HomeLa RivistaCultura&ArteGIOVANNA SECCHI, IL RACCONTO DI ME…

GIOVANNA SECCHI, IL RACCONTO DI ME…

Incontro Giovanna Secchi  nella sua casa, alla periferia di Sassari dove, intendo proporle un colloquio-intervista, a ruota libera. La conversazione con Giovanna Secchi comincia con una citazione presa a prestito da Matisse:

Matisse affermava che un’artista dovrebbe tagliarsi la lingua anziché parlare…ma, pur nella venerazione di Matisse, sfido la sorte.

Così, un’artista alla quale sono legato da una profonda stima personale e per il suo notevole lavoro, si confida.

Vivo la quotidianità del presente… Da sempre cerco di sfuggire l’abitudine a ripetere…e lo scarto di tutto quanto fatto mi aiuta sempre a far chiarezza nel contestualizzare l’opera al linguaggio usato. L’ambito delle tematiche che, da sempre mi perseguitano nell’originare opere più o meno felici, originano i caratteri ricorrenti di tutta la mia attività artistica:
i problemi dell’immortalità del corpo, il mistero della creazione,  la nascita dell’universo, il senso ultimo ed il significato stesso della materia e dell’esistenza delle cose……. quindi la creazione artistica come pratica anti-entropica, ovvero come una sfida capace di arrestare l’irreversibilità del tempo.

  

Tutto sommato un’esistenza artistica non facile, vissuta ai confini dell’impero, in una terra felice ma strazeppa di contraddizioni dove, al proprio interno, spesso la consuetudine provinciale legata a piccoli interessi di parte  prevarica il riconoscimento della vera espressione artistica.

Anche per questo, un altro dei miei temi preferiti è quello dell’invisibilità e del raggiungimento di obiettivi impossibili; spazio all’interno del quale un’ artista è come un prestigiatore che, con i suoi giochi deve riuscire a sorprendere se stessa, condannata a  percorrere una pista dove, il mio ignoto, è l’unica strada che conosco e pratico.  Un provincialismo diffuso, che passa per conoscenza, mostra percorsi di artisti stranieri spesso evitando con circospezione la produzione locale che pure, è considerata anche all’estero una produzione di alta qualità e sempre espressione della ricerca della contemporaneità. In quest’isola sono venuti a mancare, dopo la dipartita degli storici dell’arte Maltese e Naitza, figure che avessero interesse a storicizzare la ricerca artistica isolana in modo sistematico e creare al contempo un mercato del collezionismo. Una generazione successiva di ex giovani, rampanti e allora di belle speranze, sono riusciti a parlare di tutto e di più fuorché di tutto ciò che di importante avevano sottomano.

(Materiale fornito):

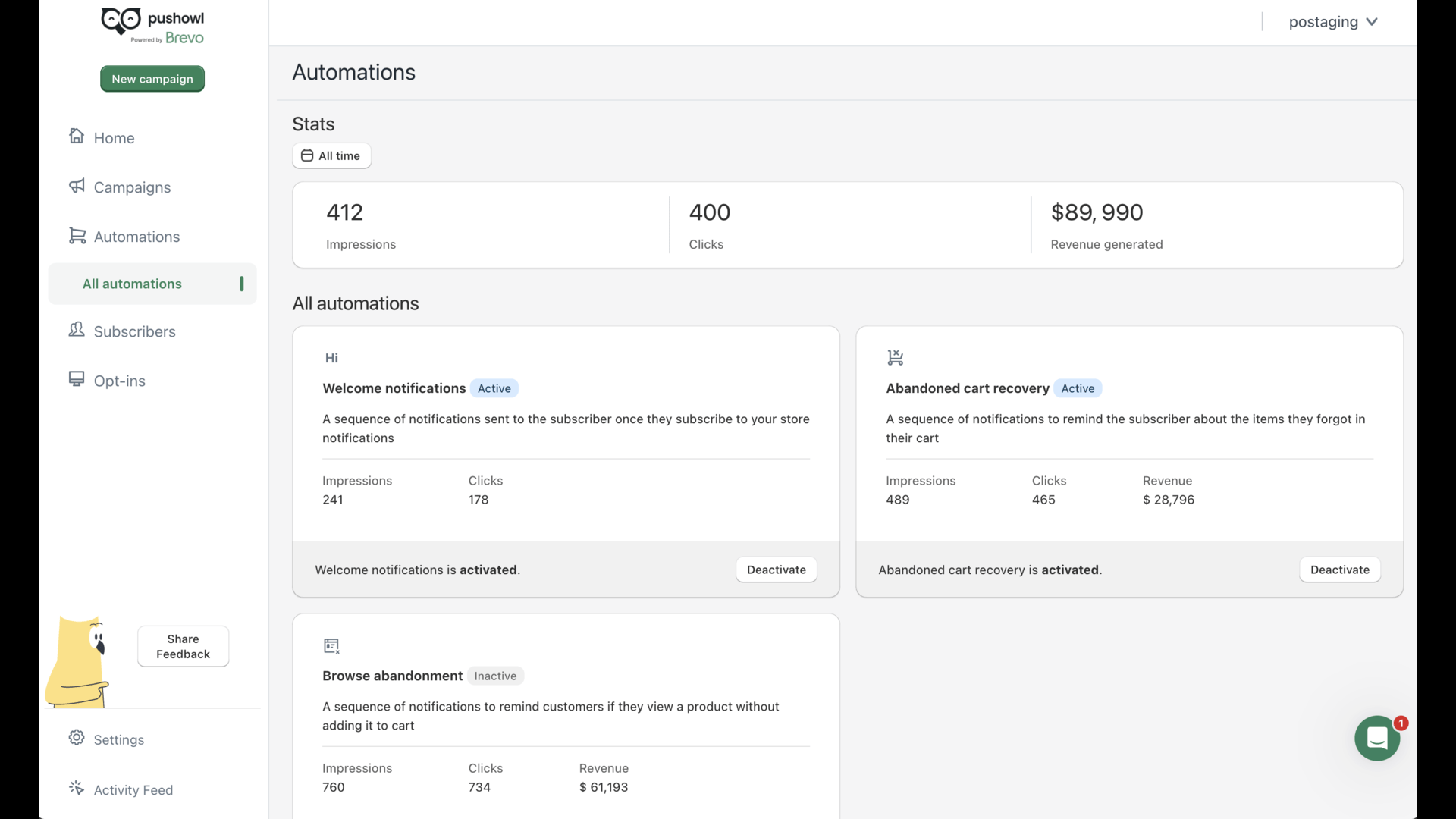Click the Home house icon in the sidebar
The height and width of the screenshot is (819, 1456).
[x=77, y=136]
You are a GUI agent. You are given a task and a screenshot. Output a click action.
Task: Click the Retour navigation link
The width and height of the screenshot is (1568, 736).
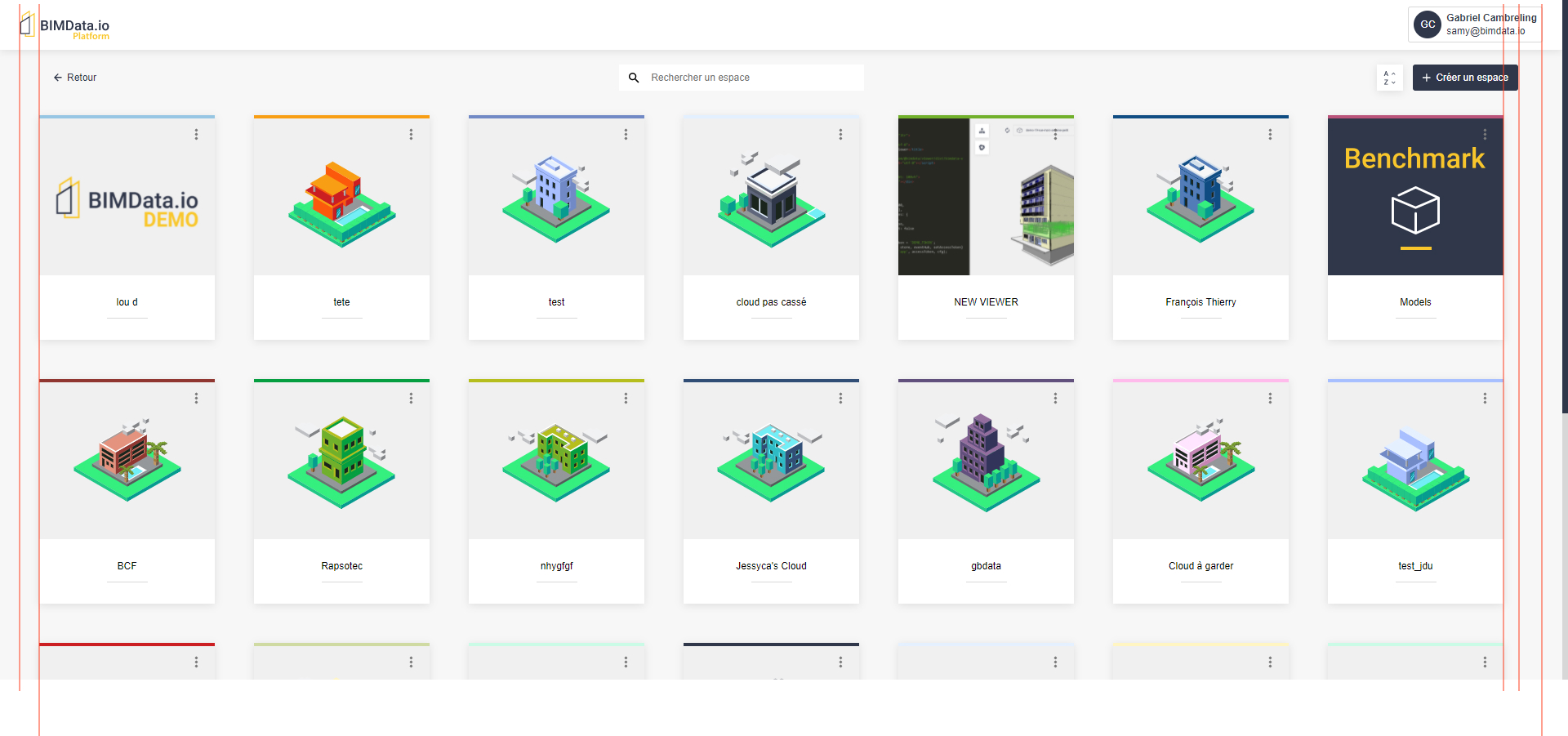[81, 77]
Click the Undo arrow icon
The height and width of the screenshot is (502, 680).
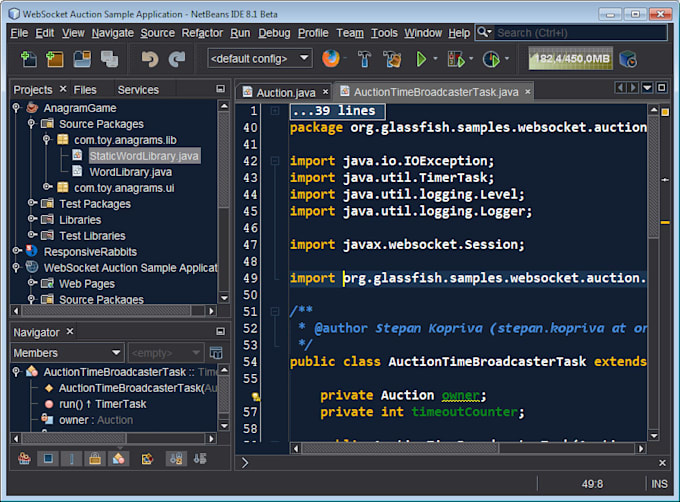pos(150,59)
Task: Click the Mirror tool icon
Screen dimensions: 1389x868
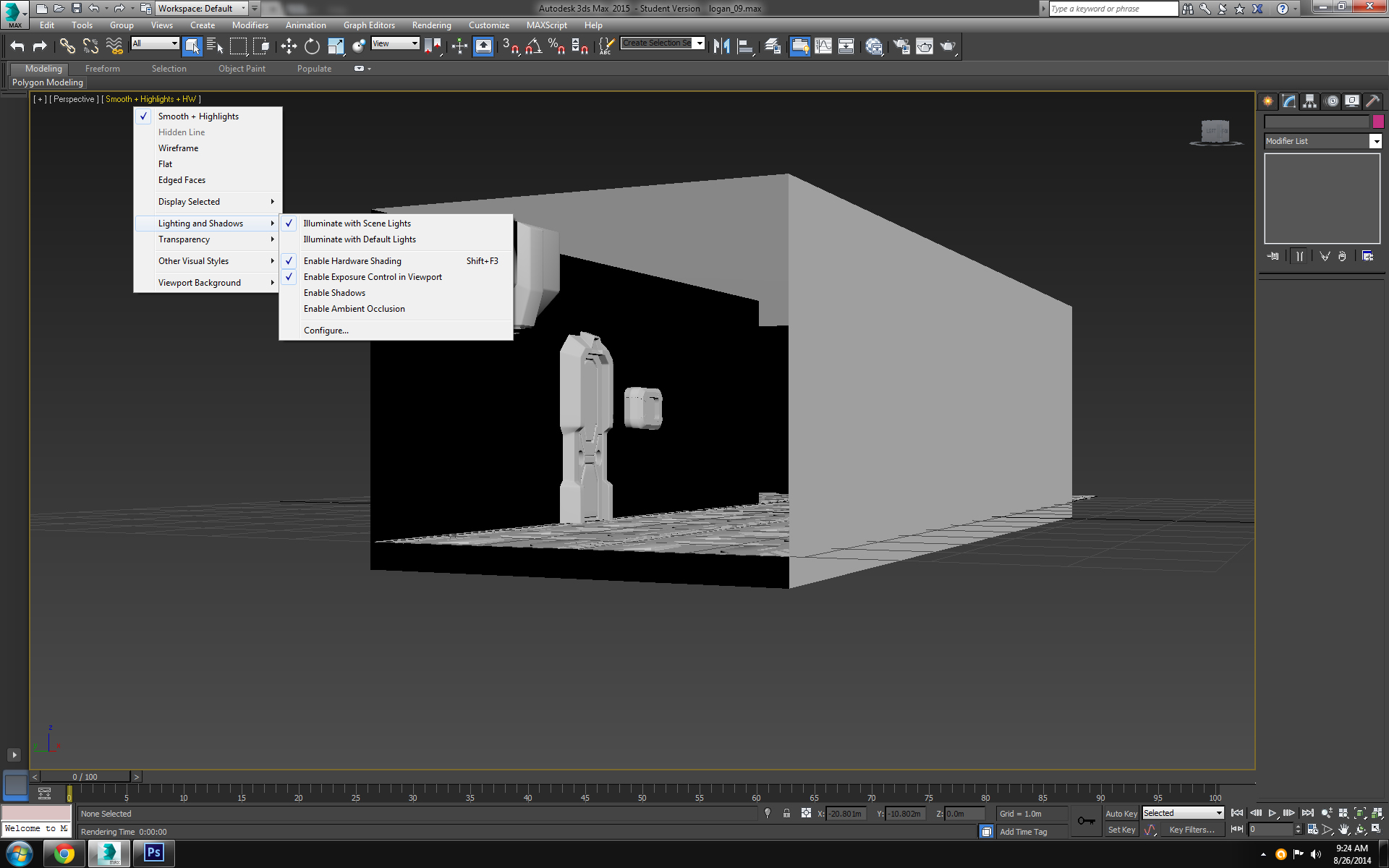Action: (721, 46)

(Esercizio scritto 1):
Rispondi alle domande sull'intervista a Giovanna Secchi.
(a) Da quale artista è presa la citazione con cui comincia la conversazione?
(b) Dove si trova la casa in cui avviene l'incontro?
(c) Quali storici dell'arte vengono nominati?
(Esercizio scritto 2): Prosegui l'intervista a Giovanna Secchi con la parte successiva, partendo dopo l'ultima frase riportata.
Le voci provengono da una fonte diversa da quella del testo.

(Risultato 1):
(a) Da Matisse.
(b) Alla periferia di Sassari.
(c) Maltese e Naitza.

(Risultato 2):
   

La complessità del suo lavoro trova  conferma in alcune citazioni  che ci  aiuteranno a comprenderne il senso. Jean-Francois Lyotard a cavallo degli anni ottanta, nell’ipotizzare lo sgretolamento della tradizione occidentale, scriverà La condizione postmoderna decretando la fine del metafisico. In seguito, la crisi energetica, la fine del boom economico rivaluteranno l‟individuo a scapito della collettività.  Achille Bonito Oliva, con un saggio ribadito anche da pochissimo, trova in questo fenomeno  un parallelismo con il cinquecento dove, a sgretolarsi, fu il Rinascimento: L’ esempio di ciò possiamo trovarlo nel Don Chisciotte di Cervantes e nella figura di Benvenuto Cellini.  Il personaggio Don Chisciotte oscilla, difatti, fra realtà e irrealtà così come il Manierismo oscilla fra Rinascimento e Barocco:  il primo periodo simboleggia la ragione, il secondo l’ Immaginazione. Cellini, come peraltro parecchi suoi coetanei, i Manieristi, deve piegarsi alle leggi di corte e al nomadismo, dentro il vortice di una competizione continua che lo vede errante, permanentemente, alla ricerca della valorizzazione della propria opera.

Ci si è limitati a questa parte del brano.